Cette convocation adressée à la partie défenderesse vaut citation en justice (article R.516-12 du code du travail).
Le déroulement de la conciliation
L’audience de conciliation débute par l’appel des causes effectué
par le greffier (appel des affaires). La comparution en personne des
parties est contrôlée ainsi que, le cas échéant, de leur assistant ou
représentant. Ce contrôle consiste à vérifier la qualité pour agir de
ces personnes, sauf pour les avocats, en examinant les pouvoirs écrits
de chacun. Cependant, seul un motif légitime validé par le bureau de
conciliation peut permettre à l’une des parties de se faire représenter
(article R.516-4 du code du travail).
Outre les avocats, les
personnes habilitées pouvant assister ou représenter un justiciable
sont dans la procédure prud’homale (article R.516-5 du code du travail)

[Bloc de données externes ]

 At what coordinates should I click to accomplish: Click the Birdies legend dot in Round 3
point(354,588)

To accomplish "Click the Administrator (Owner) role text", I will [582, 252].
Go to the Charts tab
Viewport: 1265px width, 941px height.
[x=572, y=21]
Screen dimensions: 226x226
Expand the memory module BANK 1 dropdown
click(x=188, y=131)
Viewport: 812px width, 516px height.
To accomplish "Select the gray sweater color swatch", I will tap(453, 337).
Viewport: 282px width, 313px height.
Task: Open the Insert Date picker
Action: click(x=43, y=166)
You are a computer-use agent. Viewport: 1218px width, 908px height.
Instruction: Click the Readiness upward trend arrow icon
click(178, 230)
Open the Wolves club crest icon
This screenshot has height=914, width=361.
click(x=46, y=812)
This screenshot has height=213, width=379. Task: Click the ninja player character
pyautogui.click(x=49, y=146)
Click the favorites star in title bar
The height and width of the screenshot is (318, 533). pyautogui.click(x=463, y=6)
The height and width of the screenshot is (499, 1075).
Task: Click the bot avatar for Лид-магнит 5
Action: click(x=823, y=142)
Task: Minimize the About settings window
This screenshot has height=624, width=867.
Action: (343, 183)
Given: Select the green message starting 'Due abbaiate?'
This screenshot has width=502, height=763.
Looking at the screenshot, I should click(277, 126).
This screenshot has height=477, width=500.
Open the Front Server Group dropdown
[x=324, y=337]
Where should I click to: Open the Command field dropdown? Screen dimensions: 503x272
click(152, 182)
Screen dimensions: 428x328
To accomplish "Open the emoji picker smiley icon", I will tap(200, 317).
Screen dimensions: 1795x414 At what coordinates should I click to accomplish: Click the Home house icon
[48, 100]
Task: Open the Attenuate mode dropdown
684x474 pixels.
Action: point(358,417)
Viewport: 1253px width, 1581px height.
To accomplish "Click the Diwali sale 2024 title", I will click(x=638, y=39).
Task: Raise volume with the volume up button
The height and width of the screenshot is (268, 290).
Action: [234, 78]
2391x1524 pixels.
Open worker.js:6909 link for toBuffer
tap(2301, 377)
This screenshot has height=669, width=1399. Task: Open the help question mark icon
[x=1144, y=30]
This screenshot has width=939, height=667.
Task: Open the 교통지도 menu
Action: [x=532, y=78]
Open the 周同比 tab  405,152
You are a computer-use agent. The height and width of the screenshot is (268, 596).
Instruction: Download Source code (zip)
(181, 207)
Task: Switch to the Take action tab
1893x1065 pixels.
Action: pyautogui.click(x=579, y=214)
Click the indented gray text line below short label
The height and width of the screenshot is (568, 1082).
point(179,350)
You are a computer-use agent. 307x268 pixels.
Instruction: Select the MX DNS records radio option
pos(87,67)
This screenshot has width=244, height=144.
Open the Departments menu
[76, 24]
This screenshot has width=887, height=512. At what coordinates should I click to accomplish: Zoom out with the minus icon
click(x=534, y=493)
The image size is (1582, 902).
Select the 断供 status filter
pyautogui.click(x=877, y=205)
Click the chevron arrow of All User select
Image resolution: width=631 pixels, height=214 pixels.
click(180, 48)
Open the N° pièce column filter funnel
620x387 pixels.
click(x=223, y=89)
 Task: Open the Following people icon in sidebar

: - Les salariés ou les employeurs appartenant à la même branche d’activité. - Les délégués permanents ou non permanents des organisations syndicales ouvrières ou patronales. - Le conjoint - Un membre de l’entreprise ou de l’établissement pour l’employeur.
Le
code du travail indique que le bureau de conciliation entend les
parties dans leurs explications et s’efforce de concilier (article
R.516-13 du code du travail). Ainsi, lorsque les deux parties sont
présentes ou valablement représentées, le bureau de conciliation entend
leurs explications et demande une éventuelle proposition de
conciliation souhaitée. Cette proposition peut être approuvée ou
refusée. Le conciliation peut être partielle ou totale (accord sur tous
les chefs de demande).
En cas de non conciliation ou de
conciliation partielle, l’affaire est renvoyée, si elle apparaît en
état d’être jugée, devant bureau de jugement (article R.516-20 du code
du travail).
Les facultés juridictionnelles du bureau de conciliation
Les pouvoirs du bureau de conciliation sont importants, ils peuvent
être dissuasifs. Celui-ci a la possibilité d’ordonner une mission de
conseiller rapporteur (communication de documents ou audition de
salariés dans l’entreprise). Dans le cadre de l’article R.516-18 du
code du travail, il peut ordonner la délivrance des bulletins de paie,
du certificat de travail, de l’attestation ASSEDIC, ainsi que toute
pièce dont l’employeur à l’obligation de délivrer. Celle-ci peut être
intégrée à une astreinte (sanction pécuniaire par jour de retard). Ce
même bureau peut ordonner des mesures nécessaires à la conservation des
preuves ou objets litigieux mais également le versement de provisions
sur créances dues au salarié (lorsque l’existence de l’obligation n’est
pas sérieusement contestable).
Dans l’éventualité de l’application de cet article mentionné ci-dessus, la séance est publique.
Le recours limité
Le recours est limitatif dans la première phase du procès prud’homal
qu’est la conciliation. En effet, le code du travail indique que les
décisions prises en application de l’article R.516-18 du code du
travail ne sont pas susceptibles d’opposition. L’appel ou le pourvoi en
cassation n’est possible qu’en même temps que le jugement sur le fond,
sauf règles particulières à l’expertise (article R.516-19 du code du
travail). Donc, en principe, un recours immédiat n’est pas possible
sauf celui de l’appel formé contre une décision d’expertise. Néanmoins,
la jurisprudence a admis un recours immédiat pour excès de pouvoir.
C’est le cas où le bureau de conciliation excède le cadre de ses
compétences dans ses décisions (non attendu à l’article R.516-18 du
code du travail) ou lorsque celles-ci ne sont pas motivées et ne
respectent pas les droits de la défense, mais encore celui de
quelques-uns des principes fondamentaux.